## [Your task]
So that the copy matches the original, write out every entry exactly.

## [Dataset entries]
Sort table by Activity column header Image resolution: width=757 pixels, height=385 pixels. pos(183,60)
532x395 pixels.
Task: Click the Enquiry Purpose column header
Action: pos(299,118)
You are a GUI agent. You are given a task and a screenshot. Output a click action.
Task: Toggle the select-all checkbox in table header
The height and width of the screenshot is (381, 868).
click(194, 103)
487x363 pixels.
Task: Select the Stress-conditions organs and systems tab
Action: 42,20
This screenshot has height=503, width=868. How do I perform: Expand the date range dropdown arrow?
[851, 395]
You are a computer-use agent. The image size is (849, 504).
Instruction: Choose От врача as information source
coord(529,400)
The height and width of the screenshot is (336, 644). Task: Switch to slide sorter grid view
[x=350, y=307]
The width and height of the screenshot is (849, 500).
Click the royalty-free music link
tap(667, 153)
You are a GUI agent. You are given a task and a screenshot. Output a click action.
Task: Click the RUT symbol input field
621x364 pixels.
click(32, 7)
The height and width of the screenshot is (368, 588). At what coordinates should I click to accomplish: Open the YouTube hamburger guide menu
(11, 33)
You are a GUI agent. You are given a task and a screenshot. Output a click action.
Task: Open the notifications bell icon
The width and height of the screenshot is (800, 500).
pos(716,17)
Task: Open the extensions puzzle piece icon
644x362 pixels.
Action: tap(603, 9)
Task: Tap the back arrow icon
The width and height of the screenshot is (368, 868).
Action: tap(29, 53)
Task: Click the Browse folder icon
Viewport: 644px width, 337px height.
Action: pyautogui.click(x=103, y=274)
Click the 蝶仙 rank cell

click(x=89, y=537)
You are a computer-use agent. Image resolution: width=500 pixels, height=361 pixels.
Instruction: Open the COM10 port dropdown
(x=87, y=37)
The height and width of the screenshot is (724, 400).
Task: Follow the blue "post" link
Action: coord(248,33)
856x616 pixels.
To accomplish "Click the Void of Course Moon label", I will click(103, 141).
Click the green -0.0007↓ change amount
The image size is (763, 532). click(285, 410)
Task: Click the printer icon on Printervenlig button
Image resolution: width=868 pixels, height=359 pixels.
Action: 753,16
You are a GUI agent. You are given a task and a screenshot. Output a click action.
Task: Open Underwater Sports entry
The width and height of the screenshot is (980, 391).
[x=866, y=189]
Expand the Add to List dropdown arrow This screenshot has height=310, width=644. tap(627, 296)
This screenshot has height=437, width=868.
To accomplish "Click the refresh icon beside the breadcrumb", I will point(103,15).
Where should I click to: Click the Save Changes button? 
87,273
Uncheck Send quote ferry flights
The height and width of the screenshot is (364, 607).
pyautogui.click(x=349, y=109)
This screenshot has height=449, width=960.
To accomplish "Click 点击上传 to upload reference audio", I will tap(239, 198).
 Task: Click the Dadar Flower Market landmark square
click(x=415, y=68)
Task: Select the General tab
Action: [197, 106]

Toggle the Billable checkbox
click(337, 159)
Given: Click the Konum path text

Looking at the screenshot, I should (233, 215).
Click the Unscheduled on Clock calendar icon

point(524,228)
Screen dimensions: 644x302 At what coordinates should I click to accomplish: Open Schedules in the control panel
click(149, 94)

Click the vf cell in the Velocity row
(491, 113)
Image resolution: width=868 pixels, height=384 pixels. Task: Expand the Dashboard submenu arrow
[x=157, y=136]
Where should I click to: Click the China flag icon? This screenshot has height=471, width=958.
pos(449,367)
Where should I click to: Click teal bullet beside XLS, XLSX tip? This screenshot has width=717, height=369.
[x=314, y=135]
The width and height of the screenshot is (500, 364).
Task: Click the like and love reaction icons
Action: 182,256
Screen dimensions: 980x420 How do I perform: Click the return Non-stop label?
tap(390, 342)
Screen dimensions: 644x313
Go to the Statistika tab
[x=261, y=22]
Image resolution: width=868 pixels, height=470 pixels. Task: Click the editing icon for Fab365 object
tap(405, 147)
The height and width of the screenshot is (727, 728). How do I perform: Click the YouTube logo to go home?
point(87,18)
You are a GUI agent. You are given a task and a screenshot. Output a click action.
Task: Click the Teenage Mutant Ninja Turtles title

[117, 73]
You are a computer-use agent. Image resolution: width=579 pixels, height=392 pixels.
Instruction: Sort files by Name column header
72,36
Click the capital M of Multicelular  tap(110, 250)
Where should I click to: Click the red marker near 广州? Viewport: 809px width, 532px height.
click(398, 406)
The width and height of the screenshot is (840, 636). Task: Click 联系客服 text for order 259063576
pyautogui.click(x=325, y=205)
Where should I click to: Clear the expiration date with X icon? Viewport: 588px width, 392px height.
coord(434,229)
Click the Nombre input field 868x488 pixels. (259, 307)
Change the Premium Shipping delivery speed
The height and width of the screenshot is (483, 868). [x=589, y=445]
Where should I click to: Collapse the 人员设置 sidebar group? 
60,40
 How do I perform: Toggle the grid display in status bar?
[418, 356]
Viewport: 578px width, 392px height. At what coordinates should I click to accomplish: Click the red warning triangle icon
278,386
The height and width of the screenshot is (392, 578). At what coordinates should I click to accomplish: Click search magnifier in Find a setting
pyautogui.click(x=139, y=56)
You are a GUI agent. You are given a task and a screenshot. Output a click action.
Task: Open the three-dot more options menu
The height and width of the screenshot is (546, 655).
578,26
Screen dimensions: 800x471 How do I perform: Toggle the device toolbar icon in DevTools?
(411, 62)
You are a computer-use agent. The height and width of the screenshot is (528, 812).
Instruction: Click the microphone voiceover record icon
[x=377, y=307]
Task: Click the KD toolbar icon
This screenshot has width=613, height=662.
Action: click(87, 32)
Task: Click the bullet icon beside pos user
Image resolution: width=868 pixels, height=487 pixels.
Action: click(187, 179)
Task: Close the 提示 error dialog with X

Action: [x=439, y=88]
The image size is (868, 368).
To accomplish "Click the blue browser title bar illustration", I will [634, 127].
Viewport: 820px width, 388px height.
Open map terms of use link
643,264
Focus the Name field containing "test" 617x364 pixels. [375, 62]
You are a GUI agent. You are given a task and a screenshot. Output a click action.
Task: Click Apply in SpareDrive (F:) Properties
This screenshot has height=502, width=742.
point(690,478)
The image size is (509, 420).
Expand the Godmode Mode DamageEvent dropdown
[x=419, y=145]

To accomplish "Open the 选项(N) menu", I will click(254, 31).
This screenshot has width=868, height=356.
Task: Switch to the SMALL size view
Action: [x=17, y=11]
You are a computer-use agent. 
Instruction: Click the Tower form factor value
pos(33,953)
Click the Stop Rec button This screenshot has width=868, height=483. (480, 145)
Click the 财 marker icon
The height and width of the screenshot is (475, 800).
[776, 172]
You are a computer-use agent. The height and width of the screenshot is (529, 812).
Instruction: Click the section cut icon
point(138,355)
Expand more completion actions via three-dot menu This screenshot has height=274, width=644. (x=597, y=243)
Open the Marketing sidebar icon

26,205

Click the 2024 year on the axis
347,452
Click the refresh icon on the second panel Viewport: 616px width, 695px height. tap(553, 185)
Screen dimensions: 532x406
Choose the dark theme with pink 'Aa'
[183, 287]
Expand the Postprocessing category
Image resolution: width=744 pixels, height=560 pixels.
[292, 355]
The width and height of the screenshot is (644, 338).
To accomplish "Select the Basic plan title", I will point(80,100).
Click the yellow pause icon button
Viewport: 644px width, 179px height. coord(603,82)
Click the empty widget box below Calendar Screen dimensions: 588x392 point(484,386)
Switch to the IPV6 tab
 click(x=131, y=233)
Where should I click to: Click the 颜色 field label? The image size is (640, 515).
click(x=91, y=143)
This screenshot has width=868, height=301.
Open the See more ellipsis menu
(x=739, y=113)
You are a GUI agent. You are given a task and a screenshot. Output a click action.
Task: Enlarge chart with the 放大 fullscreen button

## [Answer section]
Sort table by Activity column header Image resolution: width=757 pixels, height=385 pixels. pos(183,60)
532x395 pixels.
Task: Click the Enquiry Purpose column header
Action: pos(299,118)
You are a GUI agent. You are given a task and a screenshot. Output a click action.
Task: Toggle the select-all checkbox in table header
The height and width of the screenshot is (381, 868).
click(194, 103)
487x363 pixels.
Task: Select the Stress-conditions organs and systems tab
Action: 42,20
This screenshot has height=503, width=868. How do I perform: Expand the date range dropdown arrow?
[851, 395]
You are a computer-use agent. The image size is (849, 504).
Instruction: Choose От врача as information source
coord(529,400)
The height and width of the screenshot is (336, 644). Task: Switch to slide sorter grid view
[x=350, y=307]
The width and height of the screenshot is (849, 500).
Click the royalty-free music link
tap(667, 153)
You are a GUI agent. You are given a task and a screenshot. Output a click action.
Task: Click the RUT symbol input field
621x364 pixels.
click(32, 7)
The height and width of the screenshot is (368, 588). At what coordinates should I click to accomplish: Open the YouTube hamburger guide menu
(11, 33)
You are a GUI agent. You are given a task and a screenshot. Output a click action.
Task: Open the notifications bell icon
The width and height of the screenshot is (800, 500).
pos(716,17)
Task: Open the extensions puzzle piece icon
644x362 pixels.
Action: tap(603, 9)
Task: Tap the back arrow icon
The width and height of the screenshot is (368, 868).
Action: tap(29, 53)
Task: Click the Browse folder icon
Viewport: 644px width, 337px height.
Action: pyautogui.click(x=103, y=274)
Click the 蝶仙 rank cell

click(x=89, y=537)
You are a computer-use agent. Image resolution: width=500 pixels, height=361 pixels.
Instruction: Open the COM10 port dropdown
(x=87, y=37)
The height and width of the screenshot is (724, 400).
Task: Follow the blue "post" link
Action: coord(248,33)
856x616 pixels.
To accomplish "Click the Void of Course Moon label", I will click(103, 141).
Click the green -0.0007↓ change amount
The image size is (763, 532). click(285, 410)
Task: Click the printer icon on Printervenlig button
Image resolution: width=868 pixels, height=359 pixels.
Action: 753,16
You are a GUI agent. You are given a task and a screenshot. Output a click action.
Task: Open Underwater Sports entry
The width and height of the screenshot is (980, 391).
[x=866, y=189]
Expand the Add to List dropdown arrow This screenshot has height=310, width=644. tap(627, 296)
This screenshot has height=437, width=868.
To accomplish "Click the refresh icon beside the breadcrumb", I will point(103,15).
Where should I click to: Click the Save Changes button? 
87,273
Uncheck Send quote ferry flights
The height and width of the screenshot is (364, 607).
pyautogui.click(x=349, y=109)
This screenshot has height=449, width=960.
To accomplish "Click 点击上传 to upload reference audio", I will tap(239, 198).
 Task: Click the Dadar Flower Market landmark square
click(x=415, y=68)
Task: Select the General tab
Action: [197, 106]

Toggle the Billable checkbox
click(337, 159)
Given: Click the Konum path text

Looking at the screenshot, I should (233, 215).
Click the Unscheduled on Clock calendar icon

point(524,228)
Screen dimensions: 644x302 At what coordinates should I click to accomplish: Open Schedules in the control panel
click(149, 94)

Click the vf cell in the Velocity row
(491, 113)
Image resolution: width=868 pixels, height=384 pixels. Task: Expand the Dashboard submenu arrow
[x=157, y=136]
Where should I click to: Click the China flag icon? This screenshot has height=471, width=958.
pos(449,367)
Where should I click to: Click teal bullet beside XLS, XLSX tip? This screenshot has width=717, height=369.
[x=314, y=135]
The width and height of the screenshot is (500, 364).
Task: Click the like and love reaction icons
Action: 182,256
Screen dimensions: 980x420 How do I perform: Click the return Non-stop label?
tap(390, 342)
Screen dimensions: 644x313
Go to the Statistika tab
[x=261, y=22]
Image resolution: width=868 pixels, height=470 pixels. Task: Click the editing icon for Fab365 object
tap(405, 147)
The height and width of the screenshot is (727, 728). How do I perform: Click the YouTube logo to go home?
point(87,18)
You are a GUI agent. You are given a task and a screenshot. Output a click action.
Task: Click the Teenage Mutant Ninja Turtles title

[117, 73]
You are a computer-use agent. Image resolution: width=579 pixels, height=392 pixels.
Instruction: Sort files by Name column header
72,36
Click the capital M of Multicelular  tap(110, 250)
Where should I click to: Click the red marker near 广州? Viewport: 809px width, 532px height.
click(398, 406)
The width and height of the screenshot is (840, 636). Task: Click 联系客服 text for order 259063576
pyautogui.click(x=325, y=205)
Where should I click to: Clear the expiration date with X icon? Viewport: 588px width, 392px height.
coord(434,229)
Click the Nombre input field 868x488 pixels. (259, 307)
Change the Premium Shipping delivery speed
The height and width of the screenshot is (483, 868). [x=589, y=445]
Where should I click to: Collapse the 人员设置 sidebar group? 
60,40
 How do I perform: Toggle the grid display in status bar?
[418, 356]
Viewport: 578px width, 392px height. At what coordinates should I click to accomplish: Click the red warning triangle icon
278,386
The height and width of the screenshot is (392, 578). At what coordinates should I click to accomplish: Click search magnifier in Find a setting
pyautogui.click(x=139, y=56)
You are a GUI agent. You are given a task and a screenshot. Output a click action.
Task: Open the three-dot more options menu
The height and width of the screenshot is (546, 655).
578,26
Screen dimensions: 800x471 How do I perform: Toggle the device toolbar icon in DevTools?
(411, 62)
You are a computer-use agent. The height and width of the screenshot is (528, 812).
Instruction: Click the microphone voiceover record icon
[x=377, y=307]
Task: Click the KD toolbar icon
This screenshot has width=613, height=662.
Action: click(87, 32)
Task: Click the bullet icon beside pos user
Image resolution: width=868 pixels, height=487 pixels.
Action: click(187, 179)
Task: Close the 提示 error dialog with X

Action: [x=439, y=88]
The image size is (868, 368).
To accomplish "Click the blue browser title bar illustration", I will [634, 127].
Viewport: 820px width, 388px height.
Open map terms of use link
643,264
Focus the Name field containing "test" 617x364 pixels. [375, 62]
You are a GUI agent. You are given a task and a screenshot. Output a click action.
Task: Click Apply in SpareDrive (F:) Properties
This screenshot has height=502, width=742.
point(690,478)
The image size is (509, 420).
Expand the Godmode Mode DamageEvent dropdown
[x=419, y=145]

To accomplish "Open the 选项(N) menu", I will click(254, 31).
This screenshot has width=868, height=356.
Task: Switch to the SMALL size view
Action: [x=17, y=11]
You are a computer-use agent. 
Instruction: Click the Tower form factor value
pos(33,953)
Click the Stop Rec button This screenshot has width=868, height=483. (480, 145)
Click the 财 marker icon
The height and width of the screenshot is (475, 800).
[776, 172]
You are a computer-use agent. The height and width of the screenshot is (529, 812).
Instruction: Click the section cut icon
point(138,355)
Expand more completion actions via three-dot menu This screenshot has height=274, width=644. (x=597, y=243)
Open the Marketing sidebar icon

26,205

Click the 2024 year on the axis
347,452
Click the refresh icon on the second panel Viewport: 616px width, 695px height. tap(553, 185)
Screen dimensions: 532x406
Choose the dark theme with pink 'Aa'
[183, 287]
Expand the Postprocessing category
Image resolution: width=744 pixels, height=560 pixels.
[292, 355]
The width and height of the screenshot is (644, 338).
To accomplish "Select the Basic plan title", I will point(80,100).
Click the yellow pause icon button
Viewport: 644px width, 179px height. coord(603,82)
Click the empty widget box below Calendar Screen dimensions: 588x392 point(484,386)
Switch to the IPV6 tab
 click(x=131, y=233)
Where should I click to: Click the 颜色 field label? The image size is (640, 515).
click(x=91, y=143)
This screenshot has width=868, height=301.
Open the See more ellipsis menu
(x=739, y=113)
You are a GUI agent. You are given a task and a screenshot. Output a click action.
Task: Enlarge chart with the 放大 fullscreen button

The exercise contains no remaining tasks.